[R] read only certain parts of a file

Tue Oct 9 16:39:28 CEST 2007

Here are two possibilities.  The first extracts all lines with 10 fields
and then takes unique ones while the second extracts all lines that
consist only of alphanumerics, space, underscore and period and then
also takes unique lines.  Both then read the result using read.table.

The first one assumes the garbage never has 10 fields and the second
one assumes the garbage always has a character not in the set indicated.
You can probably come up with other rules as well along these lines.

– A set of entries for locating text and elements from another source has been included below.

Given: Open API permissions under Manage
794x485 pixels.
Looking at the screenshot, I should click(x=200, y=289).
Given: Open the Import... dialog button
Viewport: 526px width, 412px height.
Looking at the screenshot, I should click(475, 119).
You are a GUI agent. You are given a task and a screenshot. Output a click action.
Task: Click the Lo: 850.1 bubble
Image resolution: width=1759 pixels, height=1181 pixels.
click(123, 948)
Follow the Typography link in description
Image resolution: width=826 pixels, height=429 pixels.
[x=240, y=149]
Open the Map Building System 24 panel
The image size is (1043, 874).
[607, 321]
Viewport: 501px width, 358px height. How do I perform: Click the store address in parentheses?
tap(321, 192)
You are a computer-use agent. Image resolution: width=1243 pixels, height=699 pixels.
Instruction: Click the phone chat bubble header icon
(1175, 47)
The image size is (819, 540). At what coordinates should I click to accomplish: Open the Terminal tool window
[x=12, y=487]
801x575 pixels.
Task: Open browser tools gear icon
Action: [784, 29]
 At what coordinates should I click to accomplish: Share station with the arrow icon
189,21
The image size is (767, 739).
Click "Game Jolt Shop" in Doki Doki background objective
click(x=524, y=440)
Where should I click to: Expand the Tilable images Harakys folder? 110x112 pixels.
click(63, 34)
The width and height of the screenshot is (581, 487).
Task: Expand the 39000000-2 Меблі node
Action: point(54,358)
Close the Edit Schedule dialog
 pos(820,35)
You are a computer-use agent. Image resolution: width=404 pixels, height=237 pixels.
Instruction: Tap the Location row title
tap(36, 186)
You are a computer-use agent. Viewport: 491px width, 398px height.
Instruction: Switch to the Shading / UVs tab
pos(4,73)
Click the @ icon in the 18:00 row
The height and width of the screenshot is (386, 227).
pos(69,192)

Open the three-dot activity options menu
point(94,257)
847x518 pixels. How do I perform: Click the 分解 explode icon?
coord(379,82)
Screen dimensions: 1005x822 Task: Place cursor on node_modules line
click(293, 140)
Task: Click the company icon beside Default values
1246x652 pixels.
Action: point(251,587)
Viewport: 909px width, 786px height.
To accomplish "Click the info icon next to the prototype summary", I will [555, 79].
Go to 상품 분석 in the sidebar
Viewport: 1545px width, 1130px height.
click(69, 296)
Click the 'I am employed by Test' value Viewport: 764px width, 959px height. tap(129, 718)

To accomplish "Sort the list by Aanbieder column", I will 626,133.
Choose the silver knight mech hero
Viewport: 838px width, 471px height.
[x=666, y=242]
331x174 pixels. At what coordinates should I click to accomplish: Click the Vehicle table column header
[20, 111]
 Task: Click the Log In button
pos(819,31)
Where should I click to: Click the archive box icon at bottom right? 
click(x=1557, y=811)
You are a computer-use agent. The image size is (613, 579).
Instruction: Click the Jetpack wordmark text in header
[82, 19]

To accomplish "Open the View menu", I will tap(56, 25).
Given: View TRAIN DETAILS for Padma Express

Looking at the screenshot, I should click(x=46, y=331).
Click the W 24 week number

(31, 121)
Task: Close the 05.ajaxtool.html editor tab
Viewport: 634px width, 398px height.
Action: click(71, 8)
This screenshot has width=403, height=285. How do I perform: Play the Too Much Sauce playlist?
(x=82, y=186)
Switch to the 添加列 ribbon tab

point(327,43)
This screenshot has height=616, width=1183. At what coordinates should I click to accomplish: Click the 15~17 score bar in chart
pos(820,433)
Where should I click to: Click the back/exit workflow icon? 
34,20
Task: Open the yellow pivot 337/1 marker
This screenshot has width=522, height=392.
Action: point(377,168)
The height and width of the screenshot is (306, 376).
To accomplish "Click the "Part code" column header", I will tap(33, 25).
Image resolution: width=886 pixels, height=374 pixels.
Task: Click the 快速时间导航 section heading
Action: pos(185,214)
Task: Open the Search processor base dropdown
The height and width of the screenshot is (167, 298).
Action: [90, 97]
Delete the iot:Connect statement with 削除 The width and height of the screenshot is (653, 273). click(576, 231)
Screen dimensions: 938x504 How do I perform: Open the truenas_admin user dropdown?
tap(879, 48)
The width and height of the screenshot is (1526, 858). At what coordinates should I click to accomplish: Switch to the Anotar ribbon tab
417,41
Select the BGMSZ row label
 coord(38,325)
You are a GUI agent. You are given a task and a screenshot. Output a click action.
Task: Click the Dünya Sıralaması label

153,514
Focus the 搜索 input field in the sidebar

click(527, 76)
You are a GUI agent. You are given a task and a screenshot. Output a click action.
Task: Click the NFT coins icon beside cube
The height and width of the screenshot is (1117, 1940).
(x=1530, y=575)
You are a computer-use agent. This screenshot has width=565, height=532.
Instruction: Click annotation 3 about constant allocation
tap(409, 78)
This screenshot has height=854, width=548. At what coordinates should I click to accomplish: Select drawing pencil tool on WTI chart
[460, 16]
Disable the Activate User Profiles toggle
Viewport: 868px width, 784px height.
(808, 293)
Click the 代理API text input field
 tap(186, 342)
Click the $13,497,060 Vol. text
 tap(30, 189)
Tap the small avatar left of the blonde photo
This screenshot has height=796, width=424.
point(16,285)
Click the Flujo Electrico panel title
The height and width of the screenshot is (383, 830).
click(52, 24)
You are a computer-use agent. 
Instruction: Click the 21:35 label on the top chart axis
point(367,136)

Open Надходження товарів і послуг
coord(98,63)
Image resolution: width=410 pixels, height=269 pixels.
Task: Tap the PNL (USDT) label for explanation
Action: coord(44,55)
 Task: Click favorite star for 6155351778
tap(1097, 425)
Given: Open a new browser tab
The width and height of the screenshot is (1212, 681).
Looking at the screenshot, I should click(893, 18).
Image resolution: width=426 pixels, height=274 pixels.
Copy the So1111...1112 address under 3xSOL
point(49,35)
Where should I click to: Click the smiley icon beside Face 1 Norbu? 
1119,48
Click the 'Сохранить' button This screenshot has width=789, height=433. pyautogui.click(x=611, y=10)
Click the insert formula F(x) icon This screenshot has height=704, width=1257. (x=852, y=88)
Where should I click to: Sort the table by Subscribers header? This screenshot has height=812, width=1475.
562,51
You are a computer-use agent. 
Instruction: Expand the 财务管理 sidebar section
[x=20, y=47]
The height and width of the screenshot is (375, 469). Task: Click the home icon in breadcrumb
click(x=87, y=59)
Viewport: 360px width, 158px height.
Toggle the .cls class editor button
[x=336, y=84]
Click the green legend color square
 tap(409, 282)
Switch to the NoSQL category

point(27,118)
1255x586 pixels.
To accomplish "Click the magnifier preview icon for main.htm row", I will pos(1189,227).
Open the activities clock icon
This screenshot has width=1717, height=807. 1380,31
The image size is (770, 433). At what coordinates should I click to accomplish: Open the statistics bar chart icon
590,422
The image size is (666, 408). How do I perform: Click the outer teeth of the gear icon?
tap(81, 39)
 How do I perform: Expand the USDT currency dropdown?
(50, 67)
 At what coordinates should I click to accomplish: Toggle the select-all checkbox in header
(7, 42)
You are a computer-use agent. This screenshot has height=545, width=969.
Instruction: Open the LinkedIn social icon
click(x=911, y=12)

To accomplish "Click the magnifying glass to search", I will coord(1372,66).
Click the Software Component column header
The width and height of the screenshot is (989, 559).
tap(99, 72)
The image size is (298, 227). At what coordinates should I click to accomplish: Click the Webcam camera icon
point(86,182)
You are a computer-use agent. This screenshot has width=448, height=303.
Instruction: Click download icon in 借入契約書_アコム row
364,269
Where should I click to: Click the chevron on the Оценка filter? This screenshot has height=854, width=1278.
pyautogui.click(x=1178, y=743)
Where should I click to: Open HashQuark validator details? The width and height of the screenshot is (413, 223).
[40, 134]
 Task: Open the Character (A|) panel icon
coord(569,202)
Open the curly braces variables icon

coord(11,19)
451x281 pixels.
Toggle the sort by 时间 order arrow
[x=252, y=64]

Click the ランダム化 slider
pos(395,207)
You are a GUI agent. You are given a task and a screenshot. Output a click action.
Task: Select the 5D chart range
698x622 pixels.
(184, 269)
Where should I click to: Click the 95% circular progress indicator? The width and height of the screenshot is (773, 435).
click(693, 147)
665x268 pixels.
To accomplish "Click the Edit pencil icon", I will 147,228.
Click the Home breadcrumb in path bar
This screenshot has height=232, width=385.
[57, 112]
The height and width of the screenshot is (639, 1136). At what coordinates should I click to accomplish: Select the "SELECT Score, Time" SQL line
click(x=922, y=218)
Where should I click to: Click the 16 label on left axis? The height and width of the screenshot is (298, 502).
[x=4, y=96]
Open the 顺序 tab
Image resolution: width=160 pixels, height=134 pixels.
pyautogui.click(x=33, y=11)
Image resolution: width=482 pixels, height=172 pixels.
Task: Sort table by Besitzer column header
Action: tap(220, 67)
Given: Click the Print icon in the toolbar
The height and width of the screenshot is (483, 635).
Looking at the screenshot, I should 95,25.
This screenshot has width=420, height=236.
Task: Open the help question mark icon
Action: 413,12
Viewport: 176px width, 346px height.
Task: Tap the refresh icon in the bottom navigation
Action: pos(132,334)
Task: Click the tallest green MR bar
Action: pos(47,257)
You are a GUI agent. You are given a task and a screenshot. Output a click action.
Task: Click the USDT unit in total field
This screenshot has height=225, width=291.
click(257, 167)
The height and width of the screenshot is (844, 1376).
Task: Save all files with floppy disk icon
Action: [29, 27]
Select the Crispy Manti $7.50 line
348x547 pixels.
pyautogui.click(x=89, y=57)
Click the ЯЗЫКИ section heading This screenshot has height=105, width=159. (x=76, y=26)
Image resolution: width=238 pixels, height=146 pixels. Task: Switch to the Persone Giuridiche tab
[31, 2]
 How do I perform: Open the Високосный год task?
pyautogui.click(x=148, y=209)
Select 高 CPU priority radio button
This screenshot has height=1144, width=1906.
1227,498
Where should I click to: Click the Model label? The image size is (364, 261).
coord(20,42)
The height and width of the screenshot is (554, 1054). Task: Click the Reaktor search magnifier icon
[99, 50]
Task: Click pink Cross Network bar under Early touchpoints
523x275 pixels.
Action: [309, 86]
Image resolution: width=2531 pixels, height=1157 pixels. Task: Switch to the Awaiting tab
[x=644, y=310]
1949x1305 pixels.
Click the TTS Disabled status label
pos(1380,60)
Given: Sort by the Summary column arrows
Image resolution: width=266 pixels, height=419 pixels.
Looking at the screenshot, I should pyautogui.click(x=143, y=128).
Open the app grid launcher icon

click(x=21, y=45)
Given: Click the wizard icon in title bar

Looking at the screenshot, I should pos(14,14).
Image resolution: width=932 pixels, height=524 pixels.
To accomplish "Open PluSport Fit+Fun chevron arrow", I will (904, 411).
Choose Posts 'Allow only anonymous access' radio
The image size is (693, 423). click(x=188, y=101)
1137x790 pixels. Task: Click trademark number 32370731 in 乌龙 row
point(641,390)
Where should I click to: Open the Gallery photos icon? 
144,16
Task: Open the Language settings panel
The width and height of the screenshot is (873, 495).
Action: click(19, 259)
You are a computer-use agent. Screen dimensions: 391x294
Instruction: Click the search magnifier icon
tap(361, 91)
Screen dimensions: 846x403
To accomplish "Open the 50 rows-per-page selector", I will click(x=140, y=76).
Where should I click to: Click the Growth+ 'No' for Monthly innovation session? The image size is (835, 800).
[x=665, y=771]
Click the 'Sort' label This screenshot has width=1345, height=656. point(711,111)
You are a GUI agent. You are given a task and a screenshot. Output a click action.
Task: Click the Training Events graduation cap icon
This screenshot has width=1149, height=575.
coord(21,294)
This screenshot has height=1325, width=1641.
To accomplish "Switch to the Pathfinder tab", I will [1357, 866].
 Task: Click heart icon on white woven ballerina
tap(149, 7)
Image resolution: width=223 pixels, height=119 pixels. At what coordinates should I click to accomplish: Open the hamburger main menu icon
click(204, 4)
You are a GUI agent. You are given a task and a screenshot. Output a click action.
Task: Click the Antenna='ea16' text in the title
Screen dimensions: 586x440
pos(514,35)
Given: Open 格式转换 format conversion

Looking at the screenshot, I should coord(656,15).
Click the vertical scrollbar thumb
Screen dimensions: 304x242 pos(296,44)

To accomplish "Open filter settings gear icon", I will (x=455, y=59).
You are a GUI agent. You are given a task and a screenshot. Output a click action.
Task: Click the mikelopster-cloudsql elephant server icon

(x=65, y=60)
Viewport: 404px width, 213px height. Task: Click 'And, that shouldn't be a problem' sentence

Lines.raw <- "===================================================

Matches For Query 0 (108 bases): 000019_0070

===================================================

Score Q_Name S_Name Q_Start Q_End S_Start S_End Direction Bases identity

89 000019_0070 Chr15 3 108 43251883 43251778 C 106 95.28

88 000019_0070 Chr1 4 108 85826948 85826844 C 105 95.24

===================================================

Matches For Query 1 (124 bases): 000024_1262

===================================================

Score Q_Name S_Name Q_Start Q_End S_Start S_End Direction Bases identity

99 000024_1262 Chr6 16 124 35738256 35738364 F 109 100.00
"

Lines <- readLines(textConnection(Lines.raw))
Lines <- unique(grep("^[[:alnum:] ._]+$", Lines, value = TRUE))
read.table(textConnection(Lines), header = TRUE)

# or

Lines <- readLines(textConnection(Lines.raw))
idx <- count.fields(textConnection(Lines.raw), blank.lines.skip = FALSE)
Lines <- unique(Lines[idx == 10])
read.table(textConnection(Lines), header = TRUE)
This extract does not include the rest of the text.